In this study, we use the differences-in-differences method for research. The premise of this method is that the treatment group and the control group must meet the parallel trend assumption, that is, if there is no policy impact, the change trend of the result variable in the two groups of samples should be the same. In this regard, we use the event study method to test. The results of the parallel trend test show that there was no significant difference in the level of green M&As between the two groups of samples before the release of the GCGs, and the parallel trend hypothesis is established.
We also performed correlation analysis and a multicollinearity test. The results are shown in Appendix A and Appendix B. The correlation coefficient matrix presented in Appendix A shows that there is a strong correlation between the dependent variable (Greenma) and the independent variable, providing preliminary support for subsequent analysis. The control variables are significantly related to the dependent variable, indicating that the regression analysis needs to control them. We used the variance inflation factor (VIF) to check whether the model is subject to a multicollinearity problem so as to avoid distortion of model estimation results due to potential high correlation between explanatory variables. According to Appendix B, the VIF values of all explanatory variables are less than 10, which is within the acceptable range, indicating that the collinearity problem of the model is weak.
Owing to the large sample size and the fact that we directly adopted the heteroscedasticity robust standard error in regression, we did not test heteroscedasticity.

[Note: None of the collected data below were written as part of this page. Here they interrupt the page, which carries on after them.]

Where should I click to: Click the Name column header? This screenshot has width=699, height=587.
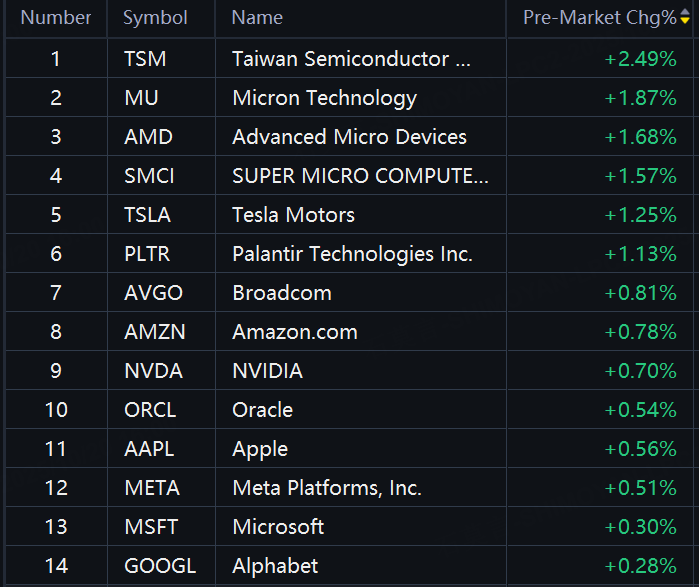pyautogui.click(x=257, y=18)
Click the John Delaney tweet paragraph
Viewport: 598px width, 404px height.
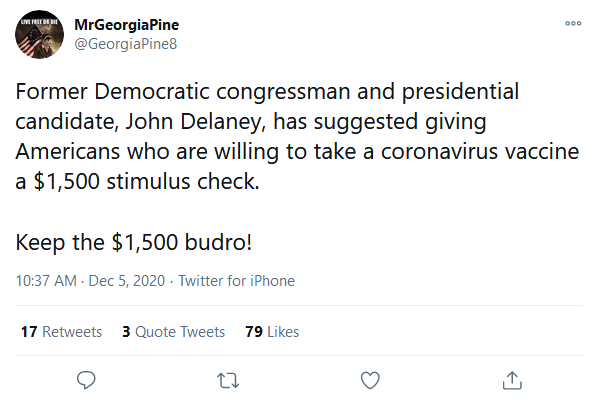(297, 136)
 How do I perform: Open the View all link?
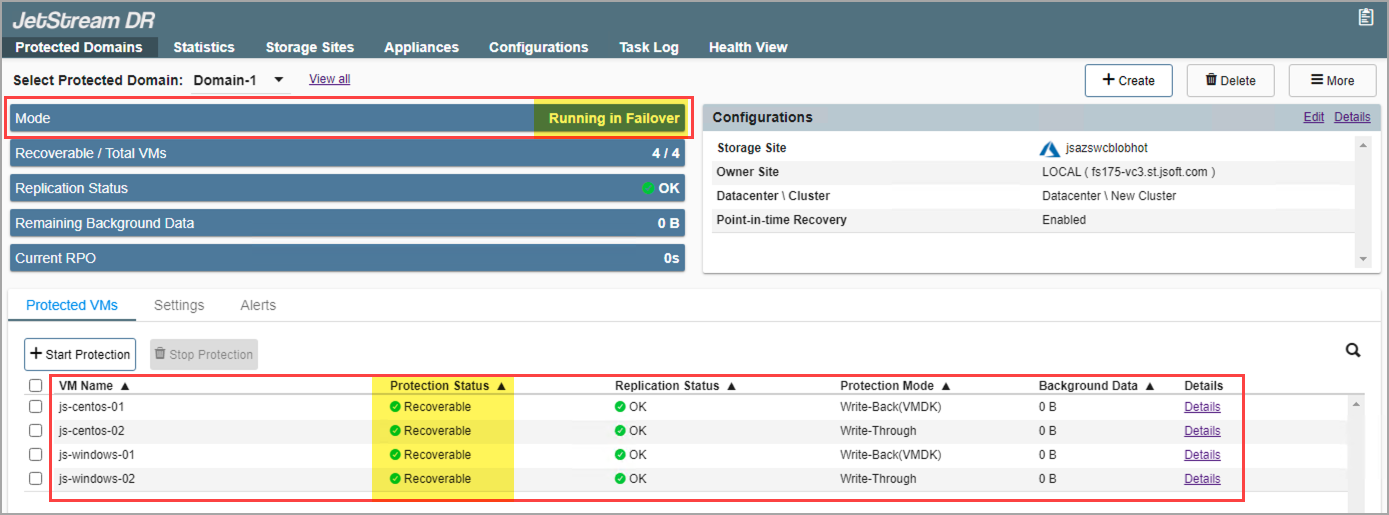click(329, 79)
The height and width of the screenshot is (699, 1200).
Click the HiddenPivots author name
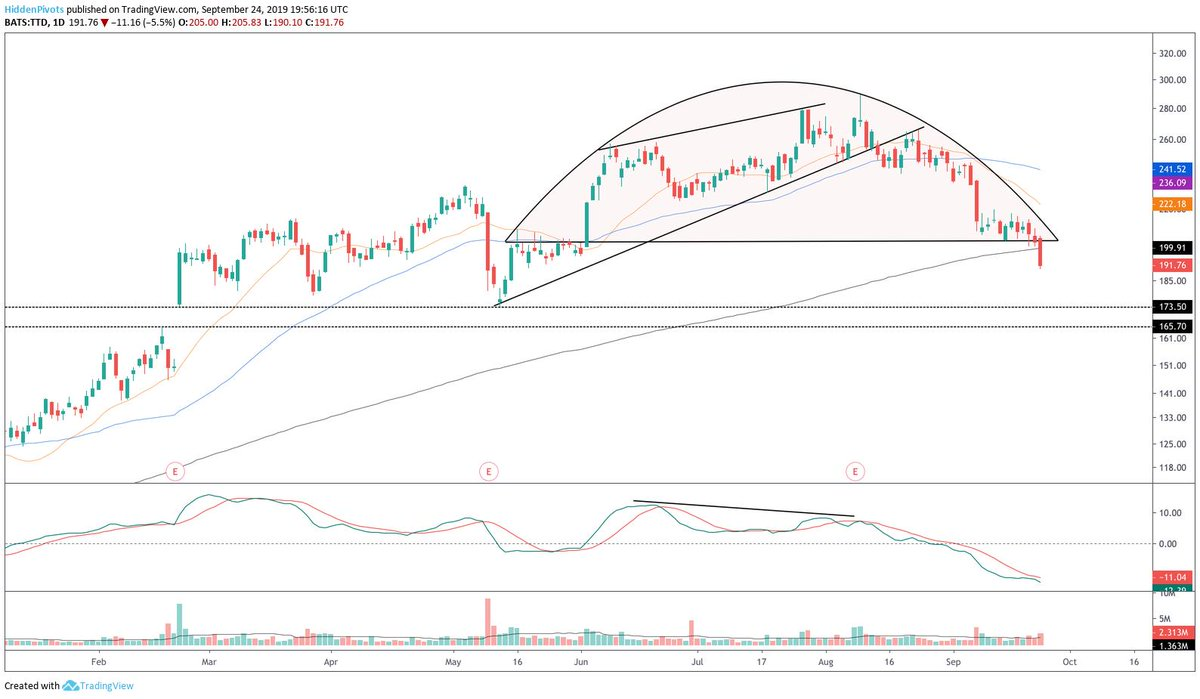33,7

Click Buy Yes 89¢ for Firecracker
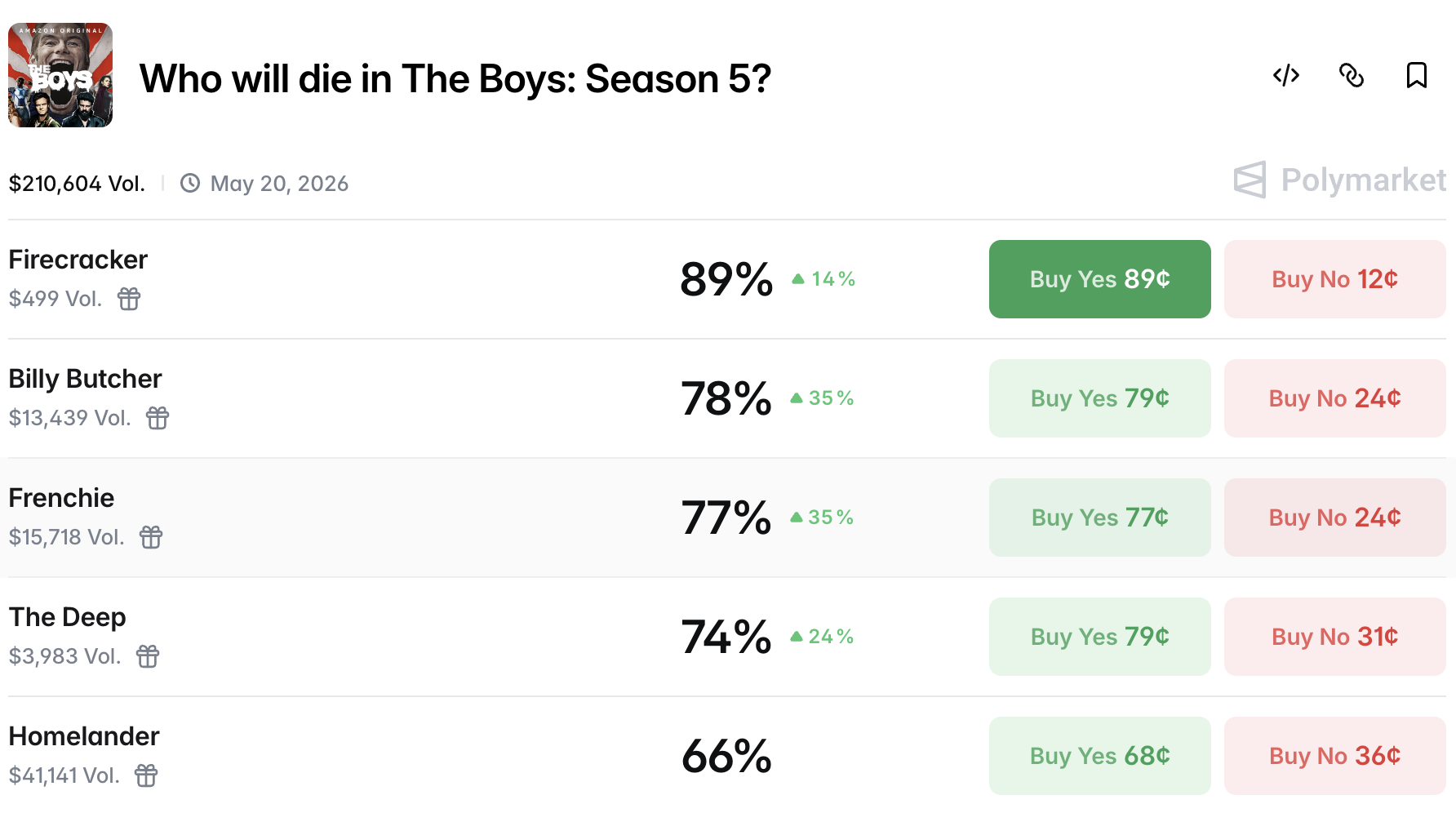[1099, 278]
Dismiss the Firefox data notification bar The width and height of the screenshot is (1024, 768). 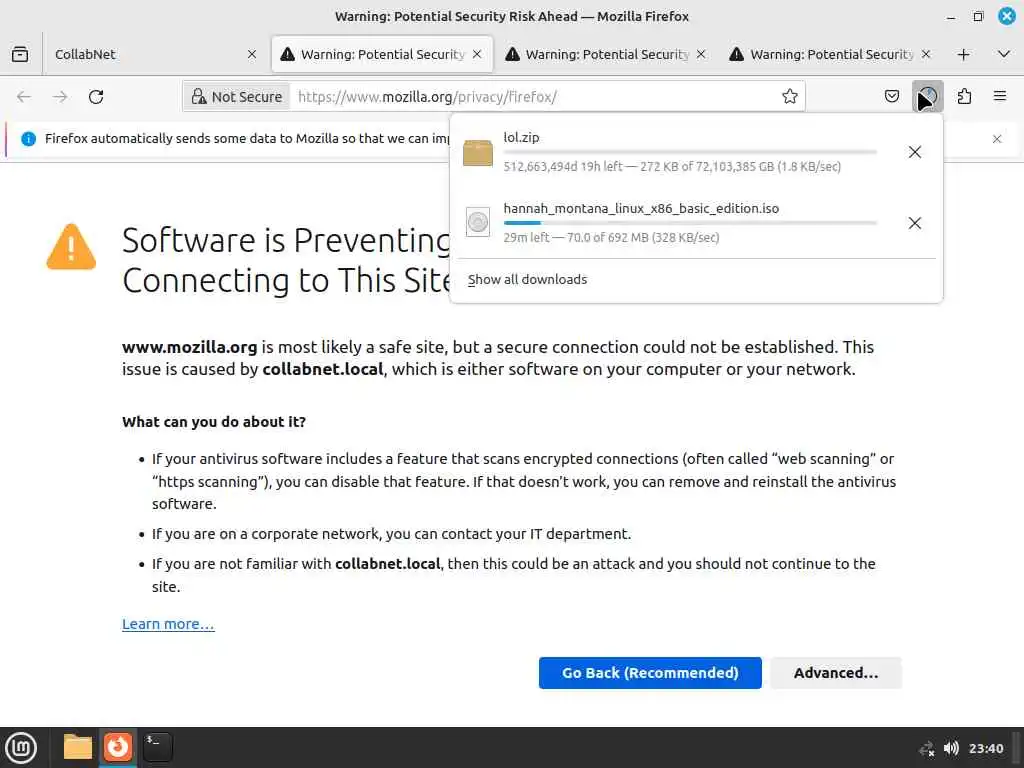(x=996, y=139)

3.4. Descriptive Statistics

Table 2 shows the results of descriptive statistics of variables that distinguish the treatment group from the control group. The total sample size is 4927, including 1122 samples in the treatment group and 3805 samples in the control group. Among all the samples, the proportion of green M&A samples is 0.207; however, there is a large gap between the treatment group and the control group. The proportion of green M&A samples in the treatment group is 0.29, which far exceeds the 0.182 found for the control group.

4. Empirical Results

4.1. The Impact of Green Credit Policy on Enterprise Green M&A

The estimation results of Model 1 are shown in Table 3. All regressions control for industry fixed effects and year fixed effects. Column (1) shows the regression results when the control variable is not added. The influence coefficient of GCGs on green M&As is 0.785, which is significant at the 1% confidence level. According to column (2), after controlling the variables at the three levels of enterprise characteristics, corporate governance and M&A transaction characteristics, the estimated coefficient is 0.708, which is still significant at the 1% confidence level. The estimation results show that the implementation of the GCGs has promoted the green M&A activities of heavily polluting enterprises; thus, Hypothesis 1 is verified.

4.2. Robustness Test

4.2.1. Parallel Trend Test

In this study, the treatment group and the control group are required to have the same trend of implementing green M&As before the issuance of the GCGs. Therefore, we conducted tests conducted using the event study method. The specific mean was generated by generating dummy variables for each year from 2007 to 2011 before the implementation of the GCGs and multiplying the newly generated dummy variables for each year by the group dummy variables (Treat). Then, all these multiplication terms (Treat × Post2007, Treat × Post2008, Treat × Post2009, Treat × Post2010 and Treat × Post2011) were incorporated into Model (1) for estimation. If these multiplier coefficients are not significant, it means that there is no significant difference in the level of green M&As between the two groups of samples before the release of the GCGs, and the parallel trend hypothesis is established. As shown in Table 4 and Figure 1 the estimated coefficients of these multiplication terms are not significant, indicating that there is no significant difference in green M&As between heavily polluting enterprises and non-heavily polluting enterprises before the implementation of the policy. Therefore, the study sample passed the parallel trend test. According to the result of the dynamic effect (Figure 1), the driving effect of GCGs on enterprise green M&As was significant in most years after the policy was introduced, with a long-term stable effect.

4.2.2. PSM-DID

Owing to the large differences in the size and financial status of sample enterprises, the regression results may be subject to the problem of sample selection error. To solve this problem, we conducted a PSM-DID test. We selected the aforementioned control variables as characteristic variables, used the logit model to estimate the probability of each sample being selected in the experimental group and then used the radius-matching method to match the treatment group with a reasonable control group.
Table 5 and Figure 2 show the balance test results of PSM and the standardized deviations of covariates before and after matching. There is no significant difference in each characteristic variable between the treatment group and the control group after matching, indicating that the matching was effective. Table 6 shows the estimation results with the matched samples; the policy effect variable Treat × Post coefficient is still significantly positive, which further confirms the robustness of the conclusions of this study.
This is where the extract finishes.